Windows CE is a componentized (is that a real word?) operating system, but you already knew that, right. Being componentized (there's that word again) is a good thing, it means you only put the technologies you need into the operating system (the same is also true of Windows XP Embedded) – only including the features you need reduces the size of the operating system which in turn can reduce the amount of boot media for the device.
Windows CE ships with approximately 600 operating system components which are exposed through the Windows CE catalog (if you are an IDE user) or through command line environment variables (if you prefer to work at the command line).
Windows CE gives a number of starting point platform configurations which can jumpstart your embedded design, these really are starting points for a design, you can further customize the platform by either removing features you don’t need, or by adding additional features from the catalog.
But… here’s the thing, let’s assume that you’ve been working on a project for a while, and the design is based on the “Internet Appliance” platform configuration – you may have added or removed a number of catalog items, there’s nothing in Platform Builder to show you the delta from the original platform, or to compare two platform workspaces – these are of course two completely separate issues which we will explore one at a time.

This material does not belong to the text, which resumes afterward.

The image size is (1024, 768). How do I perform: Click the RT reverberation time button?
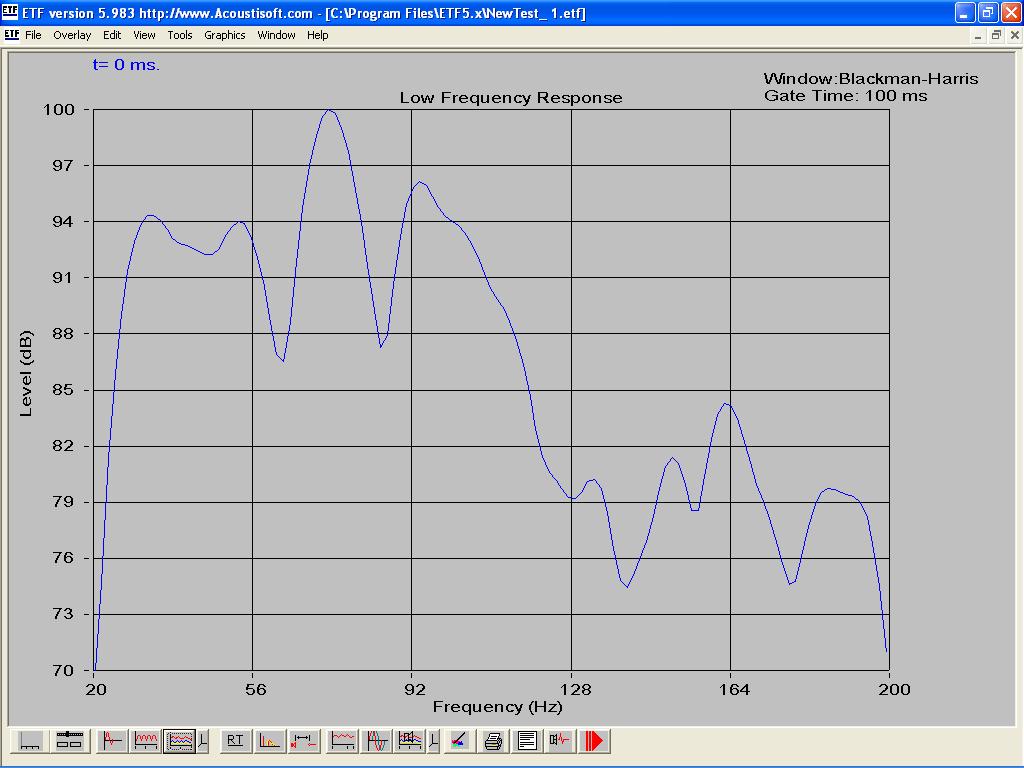tap(235, 741)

Let’s first take a look at comparing two platforms.
I’ve created a platform called “MyPlatform”, this is based on the Internet Appliance configuration – using Platform Builder I can open a Build Command Window (Build OS | Open Release Directory) and get a listing of all of the currently “set” SYSGEN variables using the command “set sysgen” – here’s how my sysgen list looks for the MyPlatform workspace.
I could pipe the sysgen list to a text file, open a second workspace, open a build window pipe the sysgen list to another text file, and then use tools like WinDiff to compare the files – I could then go back to Platform Builder and either search the catalog for the sysgens or add them by hand using the Platform | Settings | Environment variable dialog.
Did you know you can right click on the catalog and type the name of a sysgen or component? – try it now, right click on the “Catalog”, type “HTTPD” – bingo, you have just found the HTTPD Web Server component.
Figuring out the delta between two platform workspaces is pretty easy – command window, sysgens piped to text files and WinDiff, easy.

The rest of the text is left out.